Just days after completing her first year at URI, Anna Sorgie was already conducting hands-on wildlife research at beaches and coves throughout coastal Rhode Island.
She spent four months immersed in intensive studies of horseshoe crabs, the ancient marine creature whose abundant eggs provide important food for migrating shorebirds. She and graduate student Natalie Ameral sought to determine whether the various populations of horseshoe crabs in southern New England waters are genetically distinct or whether they interbreed.
“Understanding the specifics of each population is super important,” said Sorgie, a wildlife and conservation biology major. “Knowing the specific details of the populations—their survival rate, how far they travel, for instance—has a lot of implications for how to manage them.”
Sorgie visited nearly a dozen locations along the Rhode Island coast at night during high tides to record data from spawning horseshoe crabs and collect a tissue sample from each animal. She also led a laboratory-based project to monitor how the crabs recover from the tissue sample collection process.
Address environmental issues
Her research was supported by the URI Coastal and Environmental Fellows Program, a unique initiative designed to involve undergraduate students in addressing current environmental problems. Now celebrating its 25th year, the program pairs students with a mentor and research staff to help them gain skills relevant to their academic major and future occupations. Nearly 1,500 URI students have participated in the program since its inception.
Research subjects vary tremendously. A student might participate in a project to measure water quality in local ponds, track sharks in Rhode Island Sound, monitor tick populations, evaluate the hydrology of vernal pools, assess the preferred flowers of local bumblebees or one of many others.
Environmental science major Julia Vieira created the state’s first list of wildflowers preferred by each species of bumblebee to identify the floral resources needed to increase bumblebee diversity in the region. “The decline of bumblebees is concerning because they are a keystone species that pollinate wildflowers and crops,” she said. “I wanted to see if there was a correlation between the flowers present and the bees we were seeing.”
Cara Megill and Jacqui Roush investigated plastics pollution around Narragansett Bay. “We wanted to get an idea of how microplastics are dispersed across the bay if more are concentrated in some places than others, and how it changes with time and weather,” said Roush, a sophomore marine biology and ocean engineering major. “The project relates to a lot of issues around the bay, like the impact of microplastics on aquaculture and its effect on the local ecology.”
Gain unique experience
Senior Justin Moore’s Coastal Fellowship was spent capturing and tracking the movements of one of the region’s most unusual birds, the American woodcock. For several days each week, he used a special antenna to locate birds that had been previously tagged with a tracking device.

# ACTIVITY A:
Name every person mentioned in the article on URI's Coastal and Environmental Fellows Program.
# ACTIVITY B:
Repeat the article on URI's Coastal and Environmental Fellows Program word for word from "Address environmental issues" up to and including "of many others.".
The material after this point comes from a different source.

# EXTRACTED ENTRIES:
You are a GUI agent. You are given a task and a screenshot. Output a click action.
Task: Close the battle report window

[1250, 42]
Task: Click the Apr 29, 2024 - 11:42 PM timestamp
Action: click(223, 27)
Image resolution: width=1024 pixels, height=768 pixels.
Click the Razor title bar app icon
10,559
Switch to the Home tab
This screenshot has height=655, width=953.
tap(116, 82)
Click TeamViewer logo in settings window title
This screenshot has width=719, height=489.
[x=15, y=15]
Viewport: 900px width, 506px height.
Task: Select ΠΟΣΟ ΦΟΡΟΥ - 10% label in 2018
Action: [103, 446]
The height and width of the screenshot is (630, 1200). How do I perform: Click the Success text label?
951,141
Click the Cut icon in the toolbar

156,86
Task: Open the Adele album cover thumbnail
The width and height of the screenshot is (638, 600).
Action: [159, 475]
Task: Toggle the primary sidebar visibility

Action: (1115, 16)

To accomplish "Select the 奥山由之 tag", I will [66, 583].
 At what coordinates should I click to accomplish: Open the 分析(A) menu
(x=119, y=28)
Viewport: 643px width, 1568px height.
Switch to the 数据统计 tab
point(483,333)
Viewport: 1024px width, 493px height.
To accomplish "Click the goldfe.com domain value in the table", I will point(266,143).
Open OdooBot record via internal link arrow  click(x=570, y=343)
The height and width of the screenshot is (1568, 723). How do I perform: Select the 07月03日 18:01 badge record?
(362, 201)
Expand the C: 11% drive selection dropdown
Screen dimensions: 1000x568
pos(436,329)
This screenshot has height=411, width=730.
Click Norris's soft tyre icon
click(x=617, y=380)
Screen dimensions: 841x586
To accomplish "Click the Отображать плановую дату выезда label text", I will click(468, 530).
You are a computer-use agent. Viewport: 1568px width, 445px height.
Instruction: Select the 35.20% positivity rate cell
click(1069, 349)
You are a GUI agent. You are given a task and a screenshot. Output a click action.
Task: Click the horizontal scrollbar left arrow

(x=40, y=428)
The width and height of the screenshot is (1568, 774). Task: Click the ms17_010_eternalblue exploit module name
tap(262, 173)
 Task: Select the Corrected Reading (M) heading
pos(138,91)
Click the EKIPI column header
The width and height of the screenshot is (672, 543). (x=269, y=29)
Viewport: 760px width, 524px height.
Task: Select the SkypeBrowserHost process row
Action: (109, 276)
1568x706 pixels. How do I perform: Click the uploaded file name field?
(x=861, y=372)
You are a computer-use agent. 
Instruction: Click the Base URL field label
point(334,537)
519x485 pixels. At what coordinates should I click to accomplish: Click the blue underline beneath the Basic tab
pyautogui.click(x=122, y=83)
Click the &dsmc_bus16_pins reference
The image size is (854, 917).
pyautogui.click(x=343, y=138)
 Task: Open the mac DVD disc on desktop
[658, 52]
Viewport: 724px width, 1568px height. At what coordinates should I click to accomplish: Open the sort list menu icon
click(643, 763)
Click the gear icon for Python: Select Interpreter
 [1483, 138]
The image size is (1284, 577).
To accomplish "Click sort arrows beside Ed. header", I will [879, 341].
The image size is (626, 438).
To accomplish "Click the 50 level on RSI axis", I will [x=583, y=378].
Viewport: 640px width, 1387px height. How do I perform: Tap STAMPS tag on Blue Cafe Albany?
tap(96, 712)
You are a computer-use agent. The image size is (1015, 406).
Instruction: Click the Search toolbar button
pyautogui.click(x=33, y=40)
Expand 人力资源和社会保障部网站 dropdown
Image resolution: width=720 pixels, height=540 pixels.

# YOUR RESPONSE A:
Anna Sorgie, Natalie Ameral, Julia Vieira, Cara Megill, Jacqui Roush, Justin Moore

# YOUR RESPONSE B:
Address environmental issues
Her research was supported by the URI Coastal and Environmental Fellows Program, a unique initiative designed to involve undergraduate students in addressing current environmental problems. Now celebrating its 25th year, the program pairs students with a mentor and research staff to help them gain skills relevant to their academic major and future occupations. Nearly 1,500 URI students have participated in the program since its inception.
Research subjects vary tremendously. A student might participate in a project to measure water quality in local ponds, track sharks in Rhode Island Sound, monitor tick populations, evaluate the hydrology of vernal pools, assess the preferred flowers of local bumblebees or one of many others.